Он откровенно рассказал ей обо всем. Лена слушала его с явным сочувствием.
— Вам бы следовало поработать в санитарной роте, — сделала она неожиданный для него вывод.
— Что вы! Я боюсь крови... — признался Крутов.
— Вот и хорошо. Наслушались бы криков, стонов, нанюхались бы крови до тошноты, так больше берегли бы и себя и людей.
Идти им было по пути. Она шла в часть, стоявшую неподалеку от рощи, где находился полк Чернякова. Свернув с большака на проселочную дорогу, они пошли через поле. Когда проходили ухабистым местом, Крутов взял ее под руку:
— Разрешите?
Взглянув внимательно, она задержала на нем пытливый серьезный взгляд.
— Вам, — она помедлила с ответом, не сводя с него глаз, — разрешаю.
Он крепче прижал ее руку к себе и, испытывая неизъяснимое волнениие от ее близости, чуть склонившись к ней, спросил:
— Значит, только мне такая милость?
— Только вам!
— Почему? — стараясь заглянуть в ее лицо, продолжал допытываться он.
— Так... — пряча глаза и зябко поеживаясь, неопределенно ответила она. — Пойдемте быстрей, мне холодно.

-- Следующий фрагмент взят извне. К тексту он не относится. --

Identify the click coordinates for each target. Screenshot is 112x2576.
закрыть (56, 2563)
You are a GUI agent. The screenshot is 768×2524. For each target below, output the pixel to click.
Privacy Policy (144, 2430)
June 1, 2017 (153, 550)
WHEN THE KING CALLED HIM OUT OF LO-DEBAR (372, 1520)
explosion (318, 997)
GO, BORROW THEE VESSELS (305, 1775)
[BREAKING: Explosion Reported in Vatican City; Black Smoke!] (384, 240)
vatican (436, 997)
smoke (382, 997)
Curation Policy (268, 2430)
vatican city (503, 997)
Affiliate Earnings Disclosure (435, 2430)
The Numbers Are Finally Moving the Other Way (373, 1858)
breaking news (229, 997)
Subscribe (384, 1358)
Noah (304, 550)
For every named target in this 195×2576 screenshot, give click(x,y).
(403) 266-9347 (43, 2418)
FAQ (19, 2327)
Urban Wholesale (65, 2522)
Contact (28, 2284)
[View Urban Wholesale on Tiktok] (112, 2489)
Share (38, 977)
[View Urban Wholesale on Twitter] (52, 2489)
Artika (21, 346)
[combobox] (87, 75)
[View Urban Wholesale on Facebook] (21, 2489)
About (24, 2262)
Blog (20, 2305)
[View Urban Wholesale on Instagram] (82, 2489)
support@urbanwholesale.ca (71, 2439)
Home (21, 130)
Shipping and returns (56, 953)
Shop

Вскоре им пришло время идти разными дорогами. Они остановились, помолчали. Сказать хотелось многое, а времени было только-только попрощаться, и они стояли молча. Он держал ее маленькие пальчики в своих больших руках, грел их, даже сжимал их очень крепко, и она не отнимала рук, хотя порой, наверное, ей бывало больно.
— Вы же поломаете мне руки, — смеясь, говорила она. — Кому нужна будет калека?
— Мне!
— Это вы только сейчас так говорите!
Шутливое выражение сбежало с его лица.
— Скажите, я могу рассчитывать на откровенность? — спросил он, понимая, что молчанием и шутками ему не закрепить этого знакомства.